Print the entries exactly as given.

Excerpts from a dataset.
--------------------------------

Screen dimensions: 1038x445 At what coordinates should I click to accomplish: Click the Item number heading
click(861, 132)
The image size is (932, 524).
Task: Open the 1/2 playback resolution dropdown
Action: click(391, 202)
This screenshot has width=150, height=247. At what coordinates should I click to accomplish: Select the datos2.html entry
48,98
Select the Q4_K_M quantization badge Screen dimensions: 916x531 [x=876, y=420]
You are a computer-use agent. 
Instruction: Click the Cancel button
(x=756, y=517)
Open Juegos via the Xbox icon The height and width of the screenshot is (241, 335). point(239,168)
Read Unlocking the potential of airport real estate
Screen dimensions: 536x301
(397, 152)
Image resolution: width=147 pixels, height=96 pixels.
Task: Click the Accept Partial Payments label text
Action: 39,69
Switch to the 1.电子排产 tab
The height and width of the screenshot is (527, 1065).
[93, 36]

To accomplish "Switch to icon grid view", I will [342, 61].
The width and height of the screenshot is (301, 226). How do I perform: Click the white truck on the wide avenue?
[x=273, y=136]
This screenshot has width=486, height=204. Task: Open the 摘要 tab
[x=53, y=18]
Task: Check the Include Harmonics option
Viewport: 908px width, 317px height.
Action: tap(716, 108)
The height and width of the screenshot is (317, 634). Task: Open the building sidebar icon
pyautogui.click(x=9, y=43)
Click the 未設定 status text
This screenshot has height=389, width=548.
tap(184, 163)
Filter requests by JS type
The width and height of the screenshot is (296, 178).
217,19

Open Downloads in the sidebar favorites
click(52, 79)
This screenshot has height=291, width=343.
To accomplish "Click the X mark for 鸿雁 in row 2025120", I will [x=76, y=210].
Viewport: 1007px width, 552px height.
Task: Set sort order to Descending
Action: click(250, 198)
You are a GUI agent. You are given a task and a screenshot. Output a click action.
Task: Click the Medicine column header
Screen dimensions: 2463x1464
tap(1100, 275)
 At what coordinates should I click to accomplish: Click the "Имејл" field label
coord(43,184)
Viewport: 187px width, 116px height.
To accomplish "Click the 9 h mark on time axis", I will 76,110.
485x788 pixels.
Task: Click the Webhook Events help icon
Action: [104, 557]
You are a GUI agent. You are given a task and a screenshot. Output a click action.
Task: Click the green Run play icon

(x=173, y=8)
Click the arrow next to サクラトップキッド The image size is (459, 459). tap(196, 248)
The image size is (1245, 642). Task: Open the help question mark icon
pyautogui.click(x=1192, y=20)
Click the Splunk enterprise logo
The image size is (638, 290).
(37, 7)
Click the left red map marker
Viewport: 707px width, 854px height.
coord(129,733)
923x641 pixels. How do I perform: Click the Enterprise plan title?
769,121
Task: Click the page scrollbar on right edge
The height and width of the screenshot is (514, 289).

--------------------------------

REPLY.
Screen dimensions: 1038x445 At what coordinates should I click to accomplish: Click the Item number heading
click(861, 132)
The image size is (932, 524).
Task: Open the 1/2 playback resolution dropdown
Action: click(391, 202)
This screenshot has width=150, height=247. At what coordinates should I click to accomplish: Select the datos2.html entry
48,98
Select the Q4_K_M quantization badge Screen dimensions: 916x531 [x=876, y=420]
You are a computer-use agent. 
Instruction: Click the Cancel button
(x=756, y=517)
Open Juegos via the Xbox icon The height and width of the screenshot is (241, 335). point(239,168)
Read Unlocking the potential of airport real estate
Screen dimensions: 536x301
(397, 152)
Image resolution: width=147 pixels, height=96 pixels.
Task: Click the Accept Partial Payments label text
Action: 39,69
Switch to the 1.电子排产 tab
The height and width of the screenshot is (527, 1065).
[93, 36]

To accomplish "Switch to icon grid view", I will [342, 61].
The width and height of the screenshot is (301, 226). How do I perform: Click the white truck on the wide avenue?
[x=273, y=136]
This screenshot has width=486, height=204. Task: Open the 摘要 tab
[x=53, y=18]
Task: Check the Include Harmonics option
Viewport: 908px width, 317px height.
Action: tap(716, 108)
The height and width of the screenshot is (317, 634). Task: Open the building sidebar icon
pyautogui.click(x=9, y=43)
Click the 未設定 status text
This screenshot has height=389, width=548.
tap(184, 163)
Filter requests by JS type
The width and height of the screenshot is (296, 178).
217,19

Open Downloads in the sidebar favorites
click(52, 79)
This screenshot has height=291, width=343.
To accomplish "Click the X mark for 鸿雁 in row 2025120", I will [x=76, y=210].
Viewport: 1007px width, 552px height.
Task: Set sort order to Descending
Action: click(250, 198)
You are a GUI agent. You are given a task and a screenshot. Output a click action.
Task: Click the Medicine column header
Screen dimensions: 2463x1464
tap(1100, 275)
 At what coordinates should I click to accomplish: Click the "Имејл" field label
coord(43,184)
Viewport: 187px width, 116px height.
To accomplish "Click the 9 h mark on time axis", I will 76,110.
485x788 pixels.
Task: Click the Webhook Events help icon
Action: [104, 557]
You are a GUI agent. You are given a task and a screenshot. Output a click action.
Task: Click the green Run play icon

(x=173, y=8)
Click the arrow next to サクラトップキッド The image size is (459, 459). tap(196, 248)
The image size is (1245, 642). Task: Open the help question mark icon
pyautogui.click(x=1192, y=20)
Click the Splunk enterprise logo
The image size is (638, 290).
(37, 7)
Click the left red map marker
Viewport: 707px width, 854px height.
coord(129,733)
923x641 pixels. How do I perform: Click the Enterprise plan title?
769,121
Task: Click the page scrollbar on right edge
The height and width of the screenshot is (514, 289).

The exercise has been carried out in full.